Thomas sintió latirle fuertemente el corazón. Retiró el oído de la puerta. Había oído suficiente.
– ¿Y si Israel sí lanza en diez minutos como prometieron?
Thomas se detuvo. Una larga pausa.
– Entonces arrasamos Tel Aviv -contestó Fortier.
THOMAS VOLVIÓ corriendo al pasillo hacia la bodega. El plan había cambiado. Tenía que avisar a los Estados Unidos antes de que Israel tuviera oportunidad de volver a lanzar. Necesitaba un teléfono. Pero al buscar un teléfono podría encontrar un bolígrafo.
Peligroso, había dicho Justin. Ahora todo era peligroso.
Thomas corrió hacia la puerta de la celda y giró la perilla. Trancada.
¿Trancada? Solo unos minutos antes la había abierto desde este lado.
Aumentó la presión en la manilla. Se le propagó calor por el cuello. Retrocedió, lleno de pánico. Carlos debió haber echado llave al salir.
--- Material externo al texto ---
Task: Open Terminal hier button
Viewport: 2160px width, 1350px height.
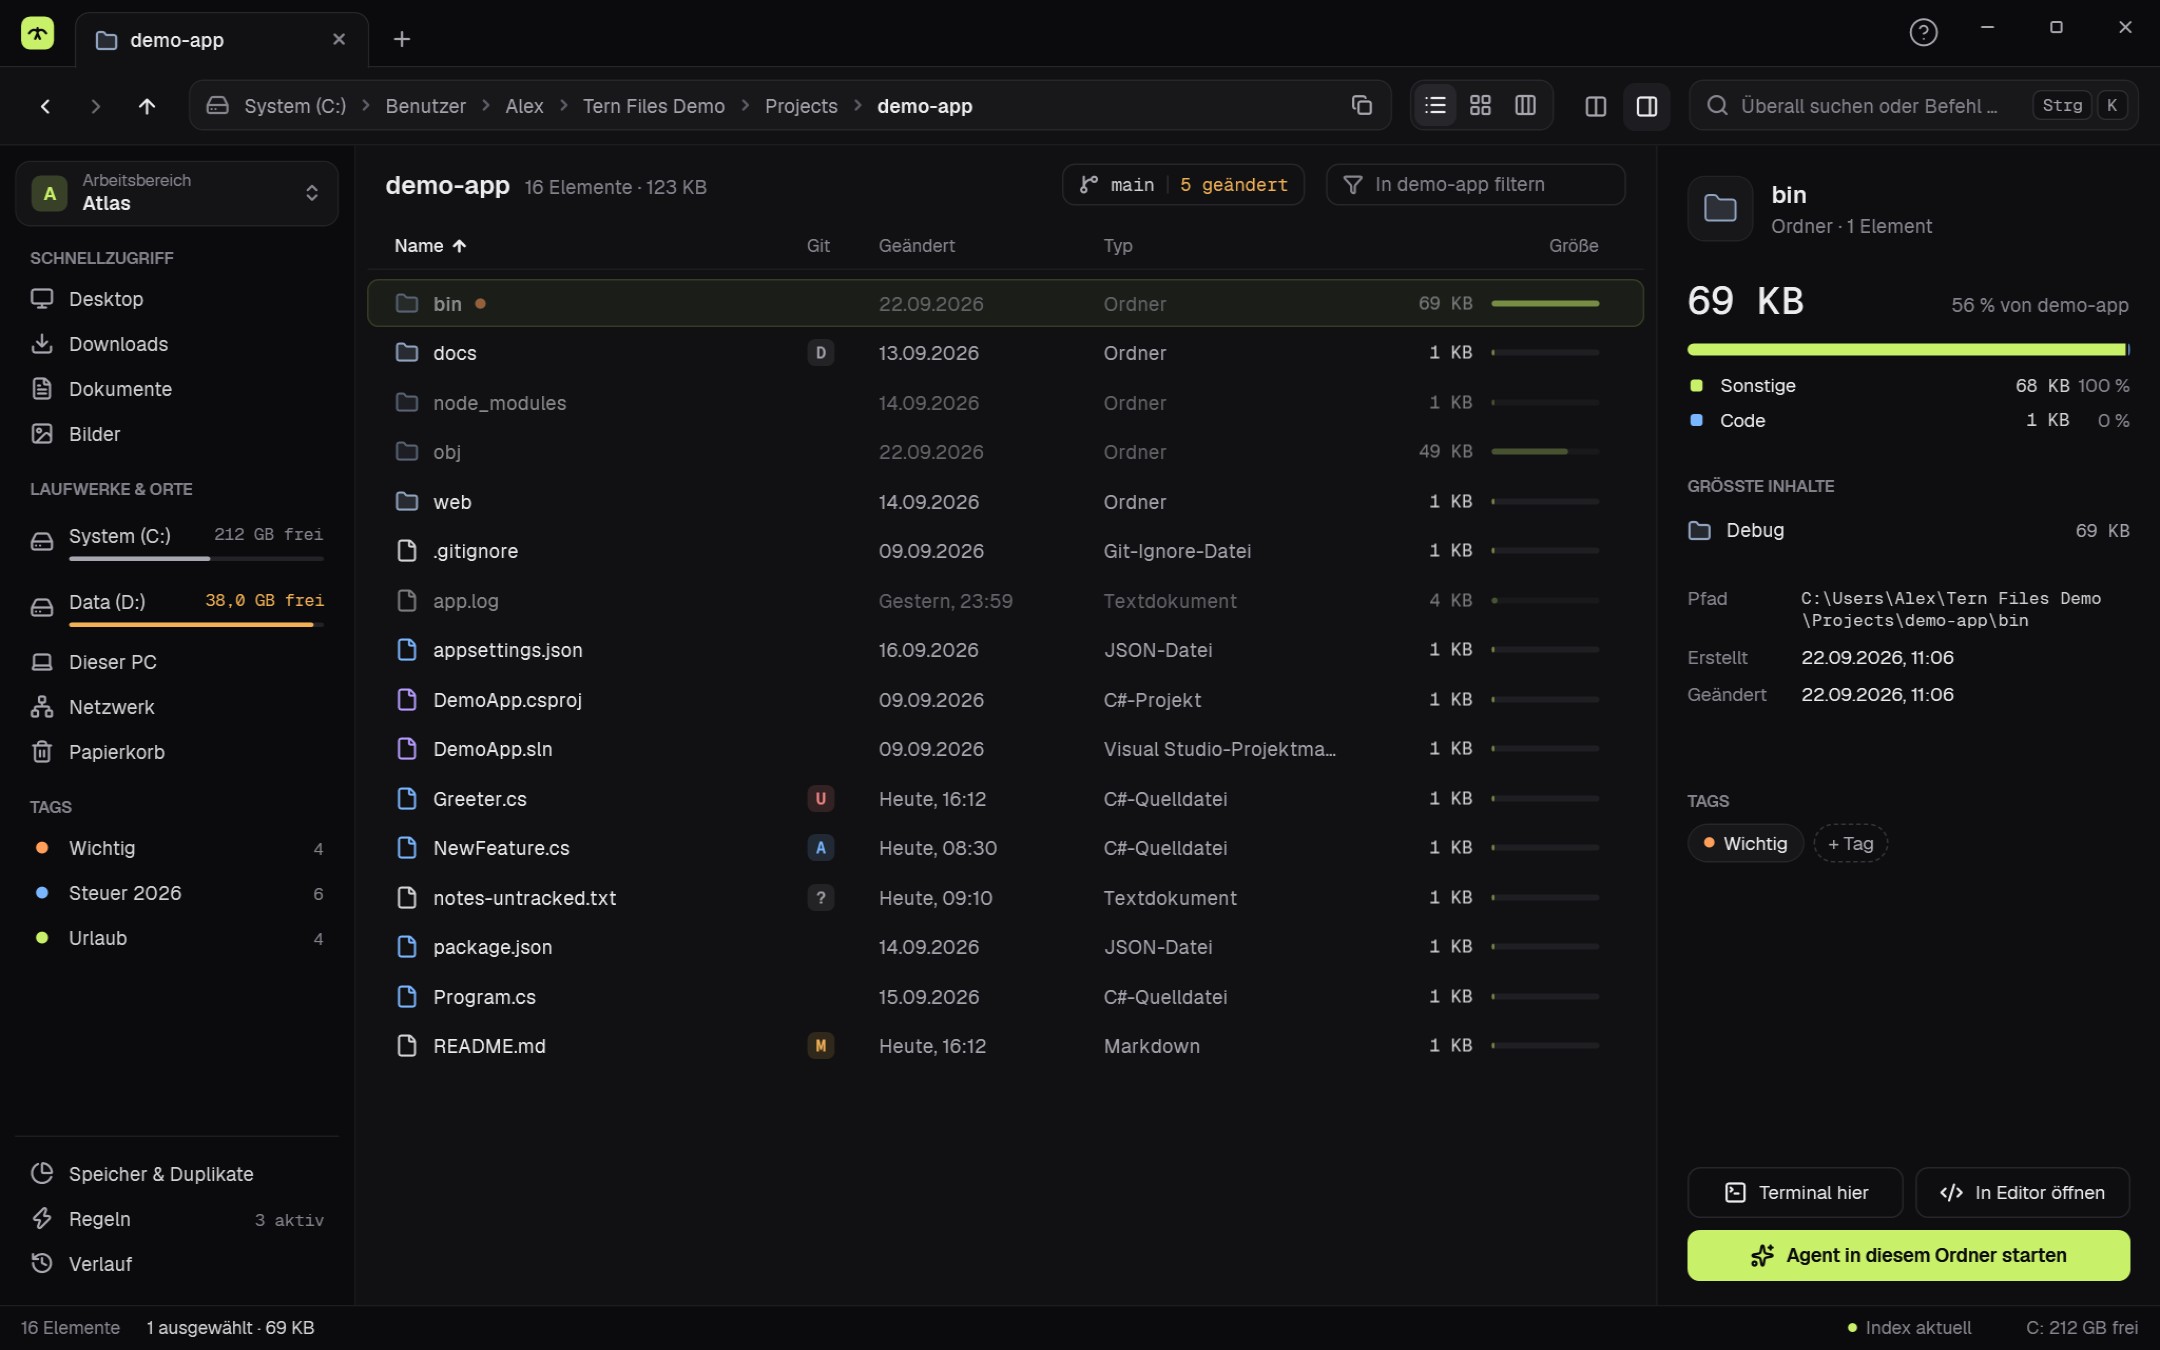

Thomas se pasó la mano por el cabello y anduvo de un sitio al otro. Esto no era bueno.
¡Necesitaba un teléfono!
Aún estaba en curso la reunión. Thomas subió corriendo las escaleras, de dos en dos peldaños, y atravesó de sopetón la puerta en lo alto. Un solo guardia asustado se quedó mirándolo. Era claro que nunca antes había visto caminar a un muerto.
Thomas lo abatió con un pie en la sien, una rápida patada en voltereta que aterrizó con un horrible ruido sordo. Luego se oyó un crujido mientras el hombre caía sobre la silla metálica plegable que había estado usando.
Thomas no se molestó en cubrir su rastro. No había tiempo. Sin embargo, sí agarró la 9milímetros de la mano del hombre. Al no encontrar una llave de la celda, volaría la puerta de sus goznes. Ruidoso pero eficaz.
Primero el teléfono.
Pasó una ventana y vio al menos una docena de guardias dando vueltas por la entrada, fumando. Notó que eran principalmente militares franceses de alto rango. No se veía ningún matón en los alrededores. Eso sería una preocupación en unos minutos. Teléfono… ¿dónde estaba el teléfono?
En la pared, naturalmente. Negro y pasado de moda como la mayor parte de artículos en el campo francés. Escarbó en su bolsillo, aliviado de encontrar la tarjeta que Grant le diera en Washington. Al dorso, garabateado en lápiz, la línea directa con la Casa Blanca.
Thomas agarró el auricular y marcó el largo número.
Silencio.
Por un momento temió que las líneas estuvieran muertas. Naturalmente, los franceses monitorizarían toda llamada. Comunicarse sería imposible.
De pronto la línea sonó. Luego silbó por un momento. Thomas oró por que se pudiera conectar.
– Usted se ha comunicado con la Casa Blanca. Por favor, escuche detenidamente, ya que nuestras opciones han cambiado. Presione cero en cualquier momento para hablar con una telefonista…
La mano le temblaba. Cero.
– Casa Blanca -contestó una telefonista después de cuatro timbrazos.
– Habla Thomas Hunter. Estoy en Francia y necesito hablar de inmediato con el presidente.